EXCERTO FORNECIDO:
----------------------------------------
Como qualquer actividade que utiliza produtos de origem humana, estas técnicas implicam um risco de complicações específicas ligadas, em particular, à transmissão de doenças infecciosas. Comportam uma dimensão ética particular ligada à origem dos enxertos e, designadamente, ao respeito do consentimento dos dadores, do anonimato e do carácter gratuito da dádiva.

1.4.4. Relativamente à segurança, impõem-se as seguintes observações:

- Não pode ser descurada a incidência de casos detectados. Mesmo que o risco seja mínimo em relação a outras patologias, é comparável ao risco que conduziu à recolha ou retirada do mercado de produtos derivados do sangue.

- O desenvolvimento de novas biotecnologias acelera as trocas, mas aumenta os riscos em cadeia. Surgem obstáculos cada vez mais difíceis de ultrapassar por força das regulamentações dos Estados-Membros.
----------------------------------------
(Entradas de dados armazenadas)
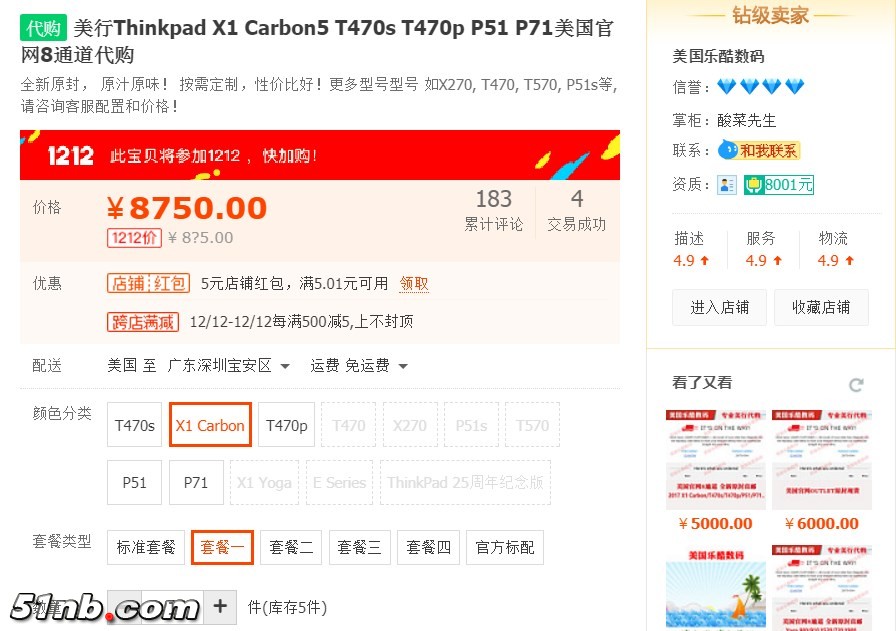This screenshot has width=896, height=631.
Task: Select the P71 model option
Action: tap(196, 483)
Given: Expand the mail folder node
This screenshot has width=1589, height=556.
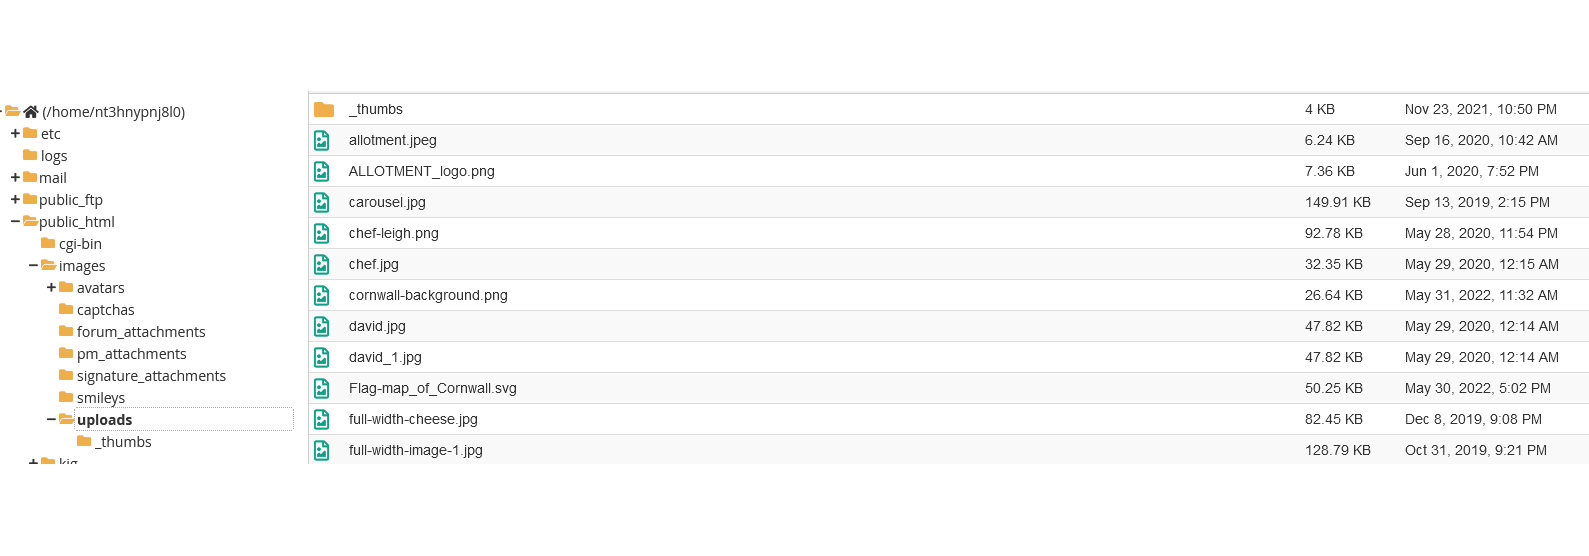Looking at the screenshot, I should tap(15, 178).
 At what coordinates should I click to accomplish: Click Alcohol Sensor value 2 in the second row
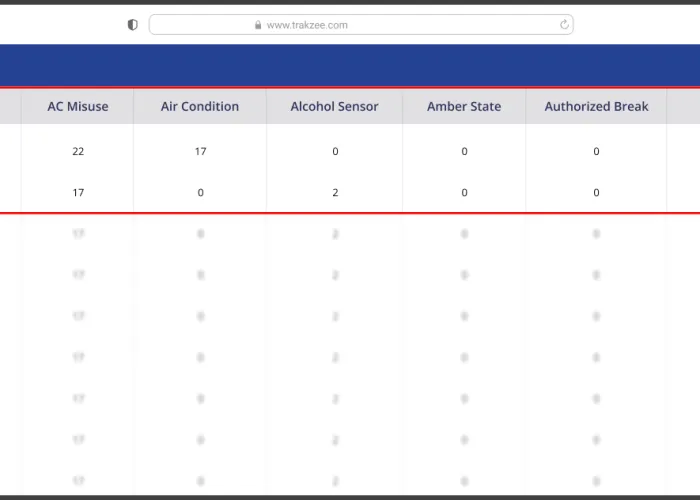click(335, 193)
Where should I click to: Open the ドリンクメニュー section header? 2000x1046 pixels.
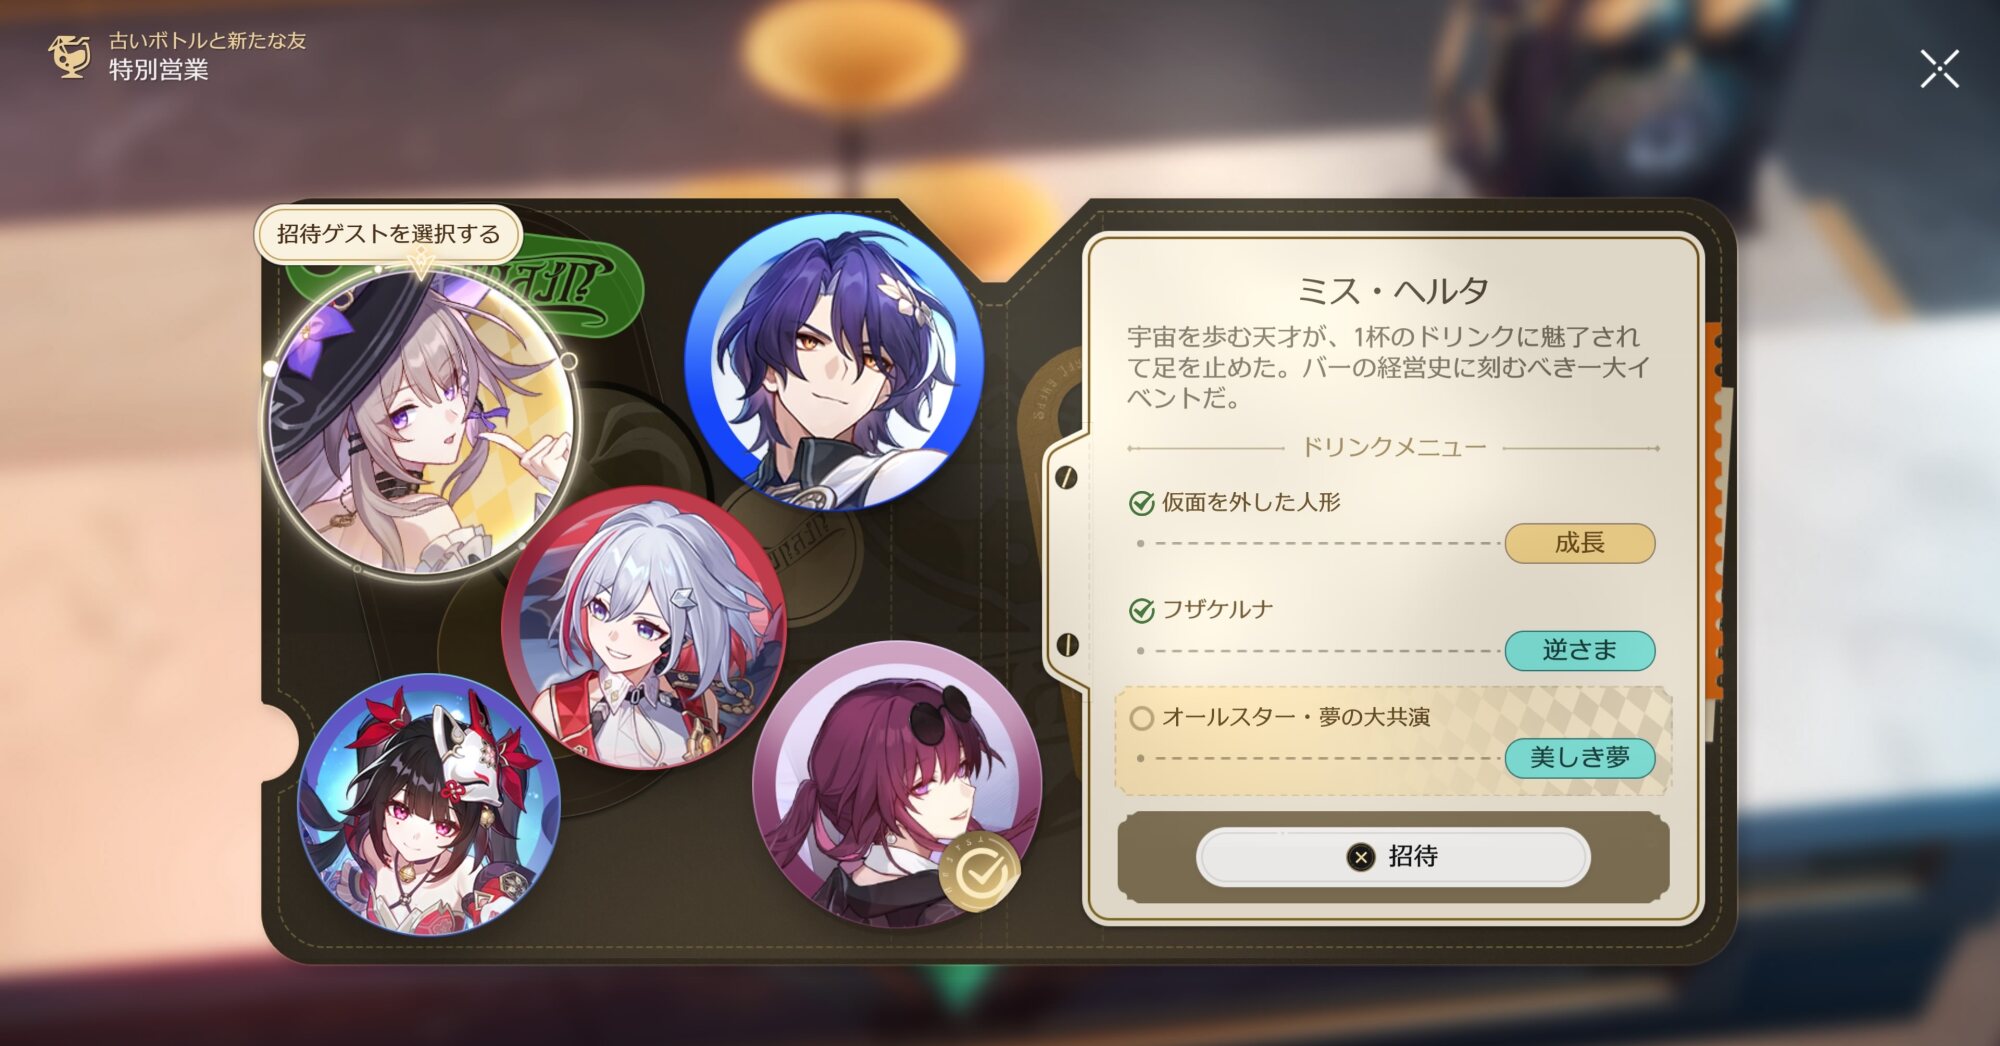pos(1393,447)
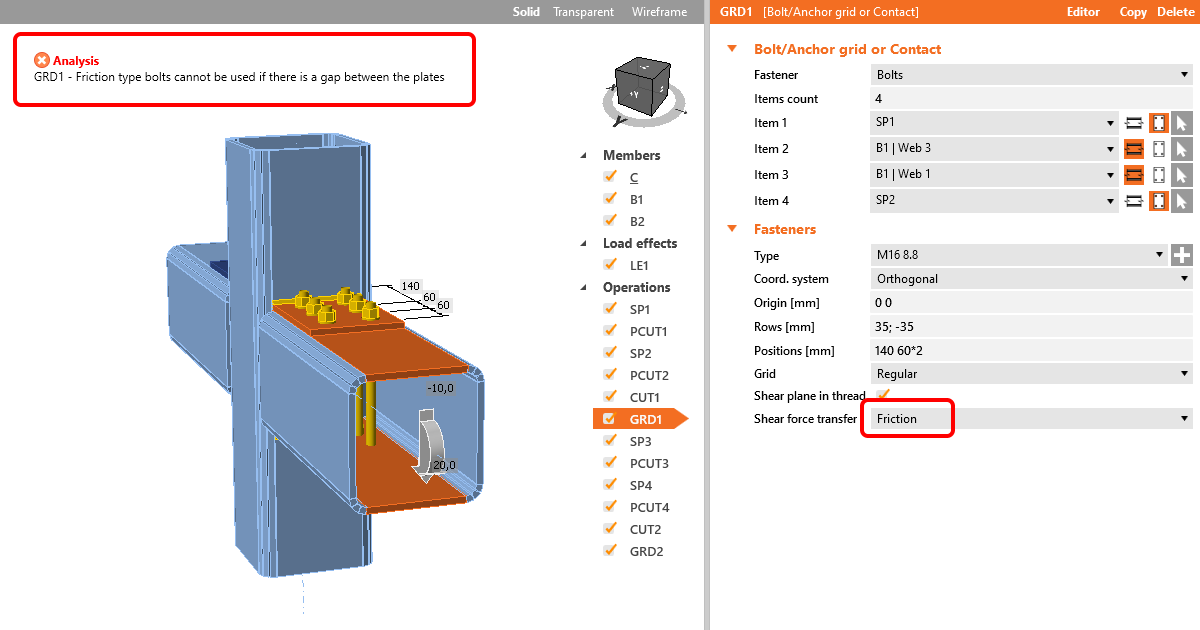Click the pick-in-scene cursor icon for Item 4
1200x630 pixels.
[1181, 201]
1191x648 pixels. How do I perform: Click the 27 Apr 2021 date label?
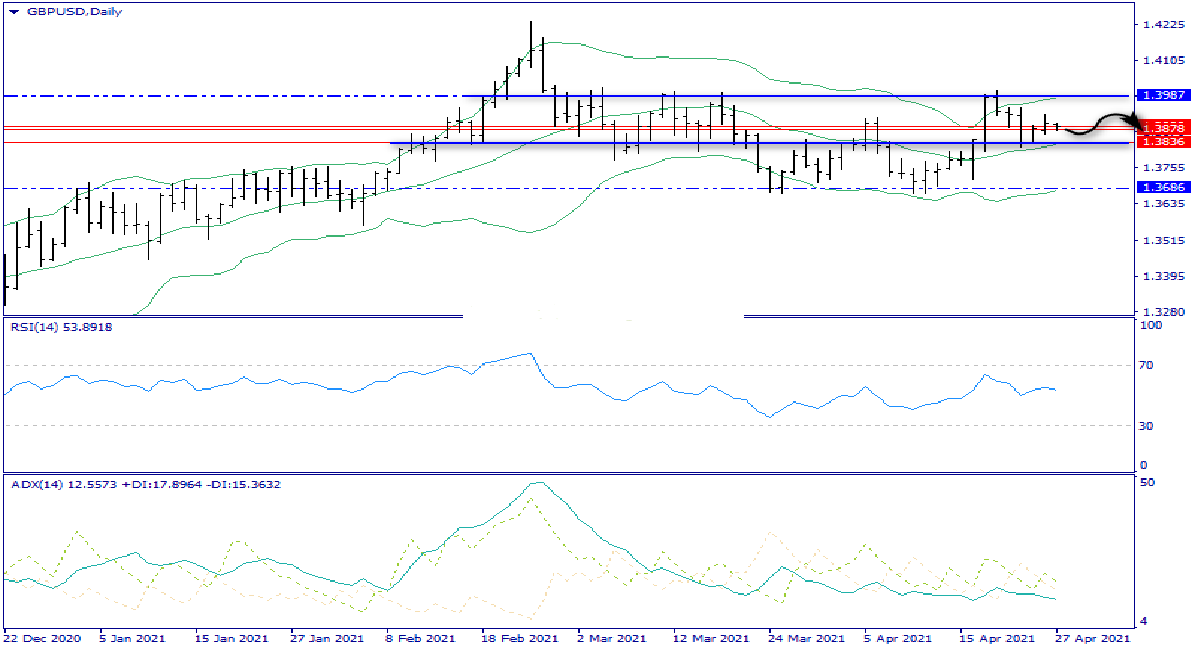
----------------------------------------
INSTRUÇÕES DAS TAREFAS:
A: Enumere os aspetos que, segundo o excerto sobre enxertos de origem humana, integram a dimensão ética ligada à origem dos enxertos.
B: No excerto sobre enxertos de origem humana, a que risco é comparado o risco associado à incidência de casos detectados?
C: Prossiga o excerto sobre enxertos de origem humana a partir da sua última frase.

RESPOSTAS POR TAREFA:
A:
- O respeito do consentimento dos dadores
- O anonimato
- O carácter gratuito da dádiva

B: Ao risco que conduziu à recolha ou retirada do mercado de produtos derivados do sangue.

C:
- As solicitações das populações sensibilizadas pelo caso do sangue contaminado e da doença de Creutsfeld-Jacob são maiores, designadamente, por causa da mediatização cada vez maior dos assuntos relacionados com a saúde.

2. Arquitectura da regulamentação

2.1. Na introdução da exposição de motivos, o Comité Económico e Social Europeu (CESE) aprova que a Comissão proponha uma regulamentação forte mas flexível, que permita uma regulamentação comunitária específica para todos os sectores e que garanta, sobretudo, um nível elevado de protecção da saúde em matéria de qualidade e segurança, em conformidade com o disposto no artigo 152.o do Tratado, tanto mais que estão em jogo questões éticas muito vastas.

2.2. O CESE tomou conhecimento, com convicção, dos seguintes aspectos definidos pelo Grupo Europeu de Ética no domínio da Ciência e das Novas Tecnologias (GEE), que confirmou a necessidade urgente de controlar as condições em que os tecidos humanos circulam no mercado europeu.

- O imperativo ético da segurança sanitária.

- O respeito da integridade do corpo humano.

- O consentimento prévio, livre e informado do dador vivo.

- A protecção da identidade através da garantia do anonimato.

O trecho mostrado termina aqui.